Roma, Alemanno: Niente Imu sul 36% delle prime case

Le parole del sindaco di Roma Gianni Alemanno appaiono straordinariamente in linea con la proposta da campagna elettorale e perdurata nel dibattito post elezioni, di togliere l’Imu sulla prima casa (che il leader del Pdl vorrebbe anche restituire, per l'importo relativo al 2012). A Roma per il 2013 il 36% delle prime case (o meglio dei loro possessori) sarà esentato dall’Imposta municipale unica. A questo risultato si è giunti, ha spiegato il primo cittadino della Capitale, con “un lavoro di revisione delle rendite catastali che ha fotografato e certificato il valore delle case”.  Da tale revisione deriverebbe addirittura un “extragettito”, impiegato per abbassare l’Imu (e, quanto pare, anche per eliminarla da un buon numero di abitazioni principali).

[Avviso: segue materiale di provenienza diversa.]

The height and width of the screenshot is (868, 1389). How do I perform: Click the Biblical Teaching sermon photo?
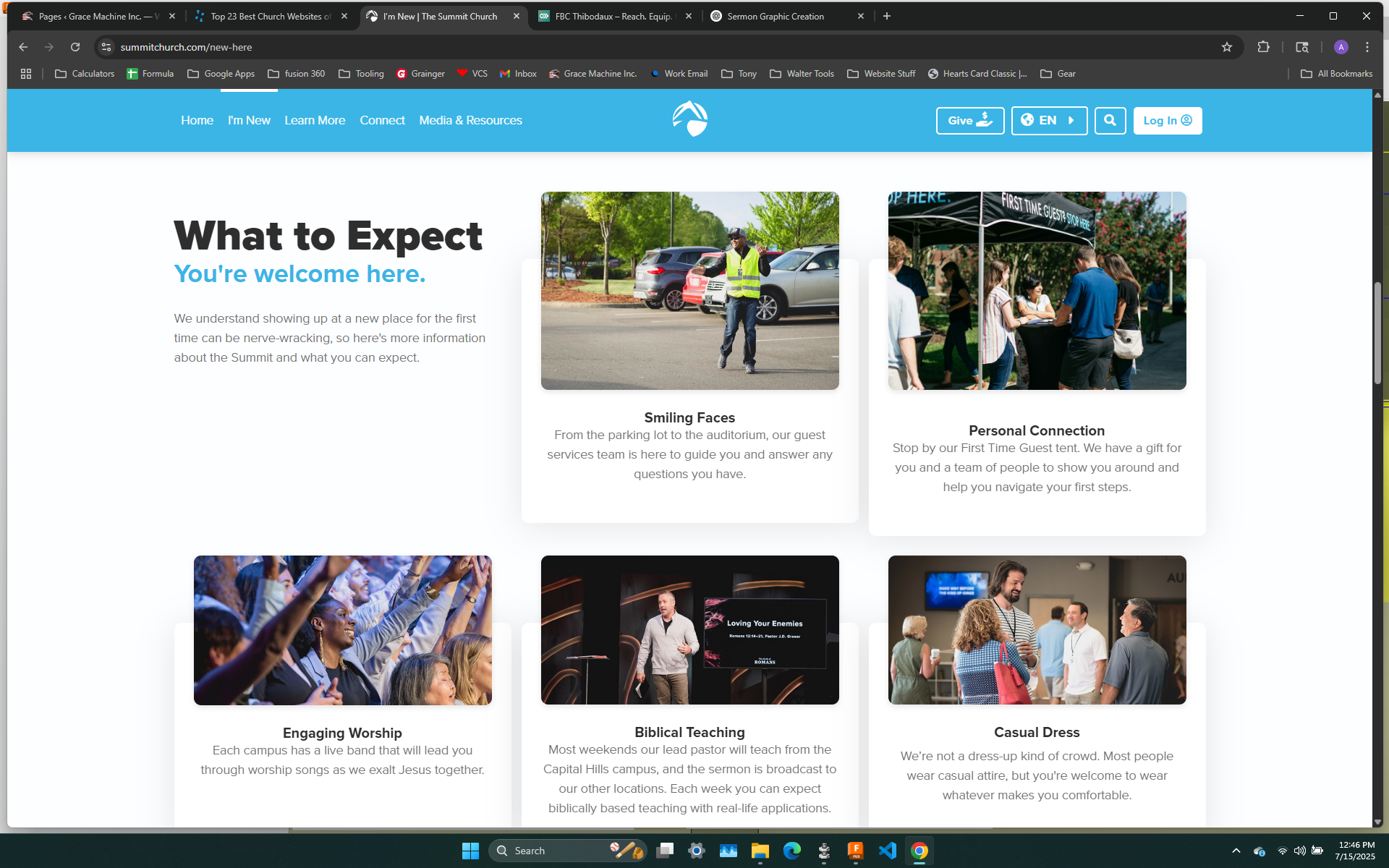coord(689,630)
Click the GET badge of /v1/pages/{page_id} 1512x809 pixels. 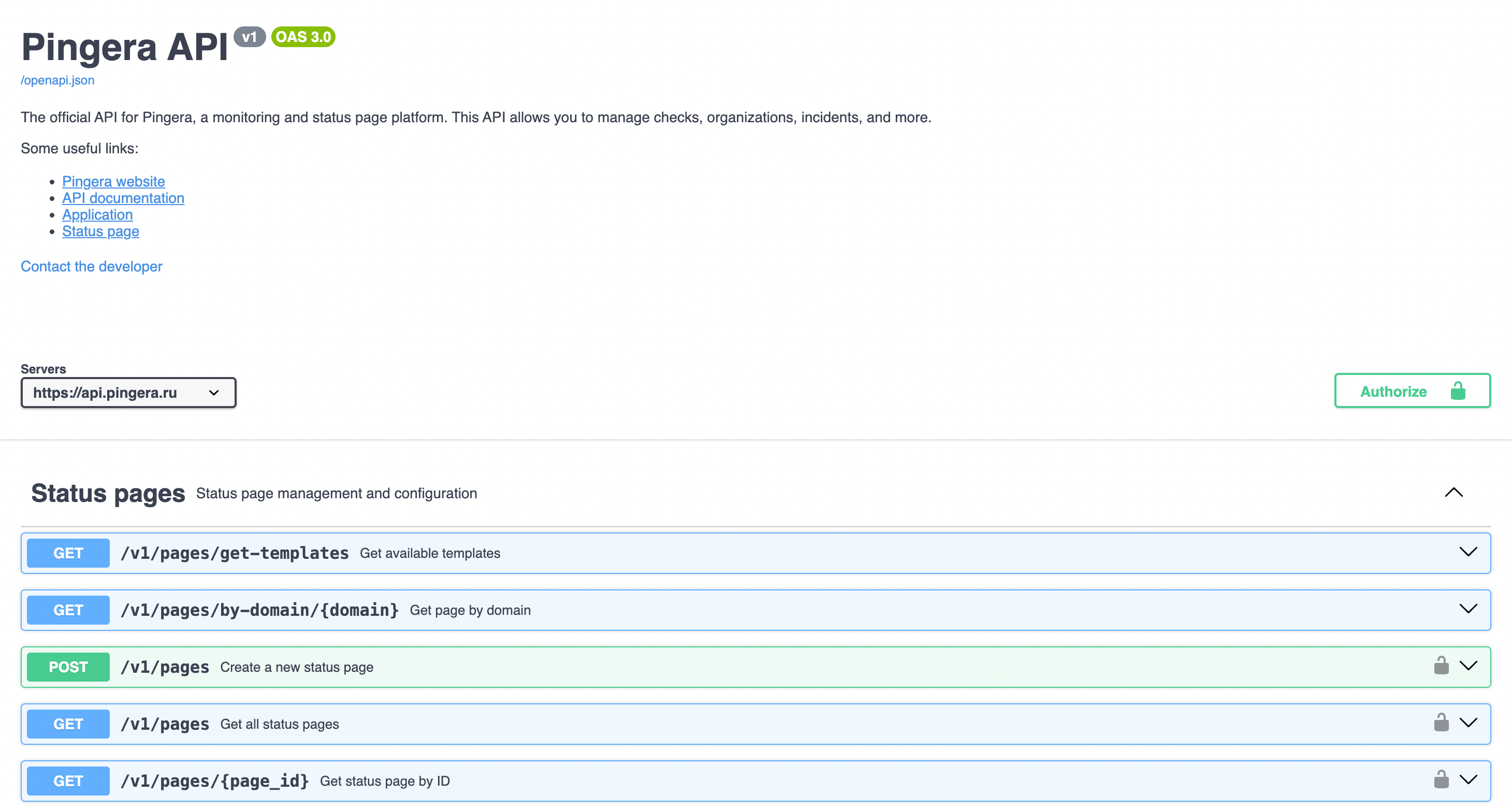pos(68,781)
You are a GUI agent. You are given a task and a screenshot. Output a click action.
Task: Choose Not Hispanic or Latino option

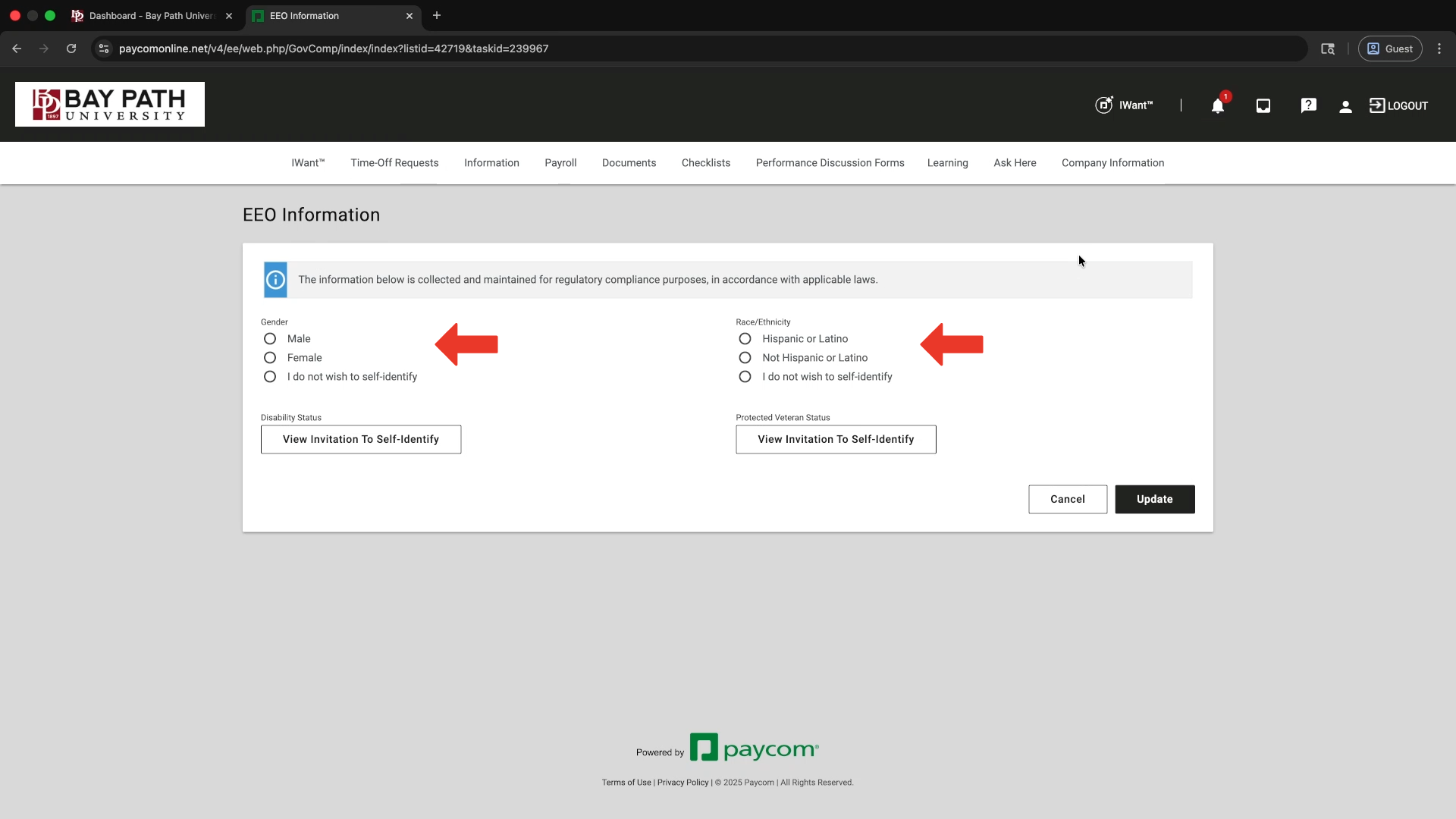pyautogui.click(x=745, y=358)
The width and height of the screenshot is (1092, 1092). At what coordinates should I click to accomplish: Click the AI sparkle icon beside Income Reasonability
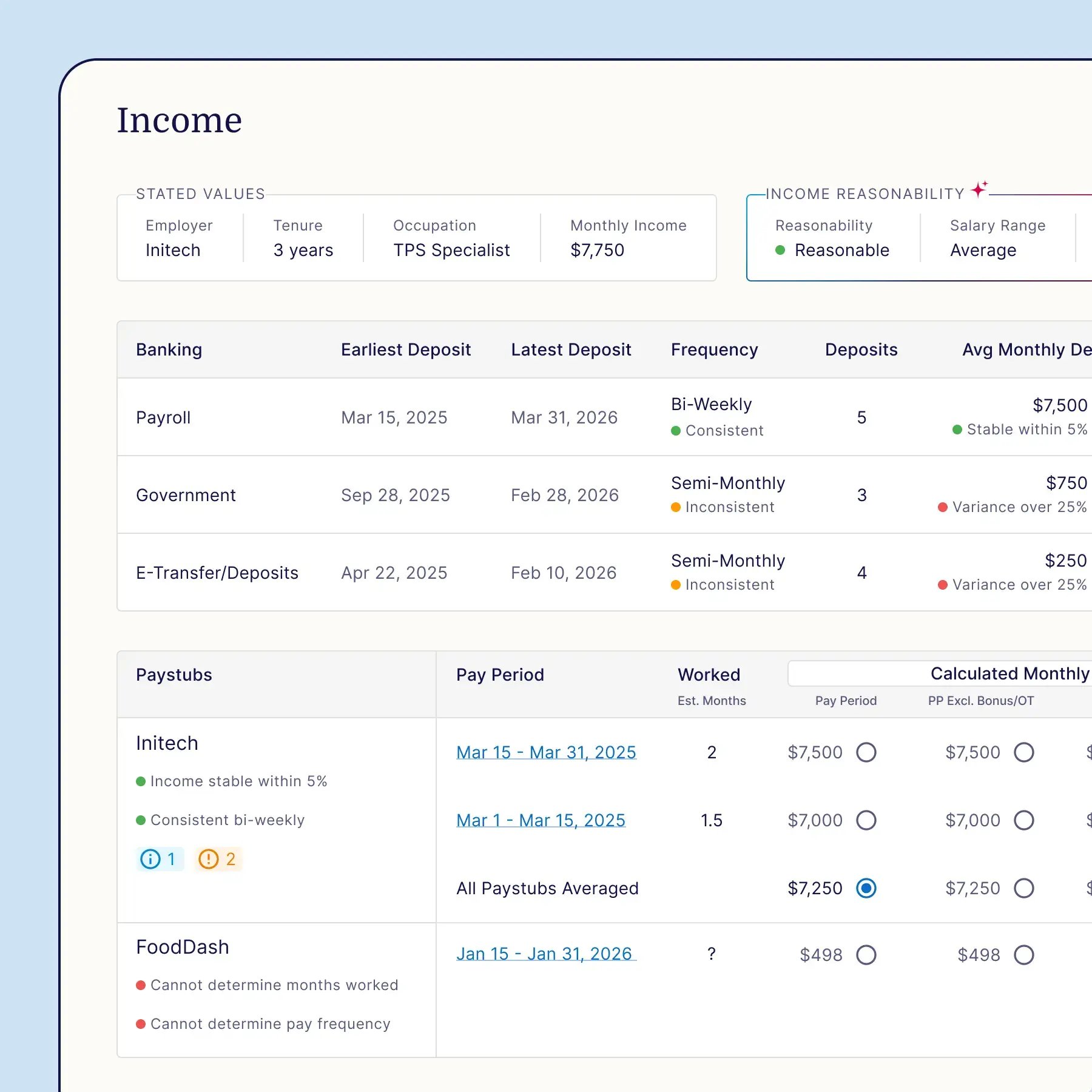(x=979, y=189)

A godere di questo beneficio saranno 376.000 case. Il lavoro svolto, in sostanza, riguarda la modifica della rendita catastale  di un buon numero di edifici di lusso. In collaborazione con l’Agenzia del territorio, sono state analizzate oltre 220 mila abitazioni”di pregio”. In oltre il 78% dei casi, si è giunti alla conclusione che la rendita fosse “sottovalutata”. In questo senso quest’ultima è stata rivista al rialzo, permettendo uno sgravio sugli immobili di minor valore ed in possesso di famiglie con un reddito Isee non superiore ai 15.000 euro. Quest’ultimo tiene anche conto della presenza di eventuali figli a carico (e del loro numero), disoccupati e invalidi.